● Task to complete
Every line below that has the string "Articles" adds one to the count. Give that count by itself.

### Data for this task

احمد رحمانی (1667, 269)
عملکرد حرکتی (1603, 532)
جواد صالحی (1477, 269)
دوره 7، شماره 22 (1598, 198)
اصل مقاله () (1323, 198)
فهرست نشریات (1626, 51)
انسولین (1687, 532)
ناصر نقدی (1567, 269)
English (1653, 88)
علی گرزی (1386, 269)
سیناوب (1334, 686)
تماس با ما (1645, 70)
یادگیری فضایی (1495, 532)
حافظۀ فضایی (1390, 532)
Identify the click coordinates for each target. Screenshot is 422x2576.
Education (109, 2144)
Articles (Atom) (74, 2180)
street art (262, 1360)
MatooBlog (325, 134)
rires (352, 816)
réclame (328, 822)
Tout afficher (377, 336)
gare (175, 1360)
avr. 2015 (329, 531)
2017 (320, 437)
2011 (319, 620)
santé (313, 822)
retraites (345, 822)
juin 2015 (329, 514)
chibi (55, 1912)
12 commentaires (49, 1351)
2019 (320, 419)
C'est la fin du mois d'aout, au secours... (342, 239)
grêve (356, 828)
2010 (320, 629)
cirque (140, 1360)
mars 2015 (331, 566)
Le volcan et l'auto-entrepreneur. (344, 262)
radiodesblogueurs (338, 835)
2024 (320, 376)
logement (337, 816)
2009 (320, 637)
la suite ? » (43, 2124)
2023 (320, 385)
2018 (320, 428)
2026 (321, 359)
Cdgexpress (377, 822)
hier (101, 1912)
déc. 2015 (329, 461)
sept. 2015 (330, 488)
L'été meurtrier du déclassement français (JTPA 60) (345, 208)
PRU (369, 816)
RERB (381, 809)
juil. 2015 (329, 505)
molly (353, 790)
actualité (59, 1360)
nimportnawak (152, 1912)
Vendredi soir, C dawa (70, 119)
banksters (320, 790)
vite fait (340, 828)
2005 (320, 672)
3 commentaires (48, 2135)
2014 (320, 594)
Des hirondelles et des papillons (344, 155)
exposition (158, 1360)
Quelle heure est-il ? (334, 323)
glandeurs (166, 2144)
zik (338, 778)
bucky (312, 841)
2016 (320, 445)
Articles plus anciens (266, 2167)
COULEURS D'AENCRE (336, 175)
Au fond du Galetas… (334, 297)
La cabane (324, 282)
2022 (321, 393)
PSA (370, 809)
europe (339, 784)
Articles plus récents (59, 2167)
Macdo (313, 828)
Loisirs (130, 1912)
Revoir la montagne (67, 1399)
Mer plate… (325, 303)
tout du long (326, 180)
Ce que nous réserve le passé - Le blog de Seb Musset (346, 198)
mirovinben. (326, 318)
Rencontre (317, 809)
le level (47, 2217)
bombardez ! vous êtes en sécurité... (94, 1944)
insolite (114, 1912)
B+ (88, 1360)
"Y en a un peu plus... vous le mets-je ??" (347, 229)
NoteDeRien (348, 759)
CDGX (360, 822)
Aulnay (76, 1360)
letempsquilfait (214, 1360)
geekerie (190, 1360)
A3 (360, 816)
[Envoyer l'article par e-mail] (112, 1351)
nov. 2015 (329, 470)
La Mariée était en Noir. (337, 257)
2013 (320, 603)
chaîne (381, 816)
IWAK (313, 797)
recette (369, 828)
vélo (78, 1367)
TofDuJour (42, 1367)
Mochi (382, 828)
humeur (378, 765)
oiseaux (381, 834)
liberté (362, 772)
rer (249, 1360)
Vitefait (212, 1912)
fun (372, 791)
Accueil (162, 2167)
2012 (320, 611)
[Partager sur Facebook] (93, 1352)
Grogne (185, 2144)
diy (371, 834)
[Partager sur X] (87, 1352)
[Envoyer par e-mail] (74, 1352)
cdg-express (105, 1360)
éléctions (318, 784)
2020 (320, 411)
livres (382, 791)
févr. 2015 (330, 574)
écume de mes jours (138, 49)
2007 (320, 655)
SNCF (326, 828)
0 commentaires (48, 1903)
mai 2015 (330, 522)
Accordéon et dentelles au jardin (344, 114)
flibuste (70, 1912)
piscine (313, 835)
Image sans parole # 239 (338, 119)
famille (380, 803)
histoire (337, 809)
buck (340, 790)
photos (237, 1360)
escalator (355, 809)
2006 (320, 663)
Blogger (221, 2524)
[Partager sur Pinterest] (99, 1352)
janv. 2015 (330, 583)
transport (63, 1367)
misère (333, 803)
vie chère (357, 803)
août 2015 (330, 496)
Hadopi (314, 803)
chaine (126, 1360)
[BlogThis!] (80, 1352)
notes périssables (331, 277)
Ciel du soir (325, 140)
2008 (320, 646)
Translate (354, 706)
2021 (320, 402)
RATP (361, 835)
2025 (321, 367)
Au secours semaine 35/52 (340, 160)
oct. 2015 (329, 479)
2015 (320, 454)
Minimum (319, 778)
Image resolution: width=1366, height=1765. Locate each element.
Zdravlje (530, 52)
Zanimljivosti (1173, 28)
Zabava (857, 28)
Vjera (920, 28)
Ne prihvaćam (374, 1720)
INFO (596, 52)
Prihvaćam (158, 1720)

######

● Solution
3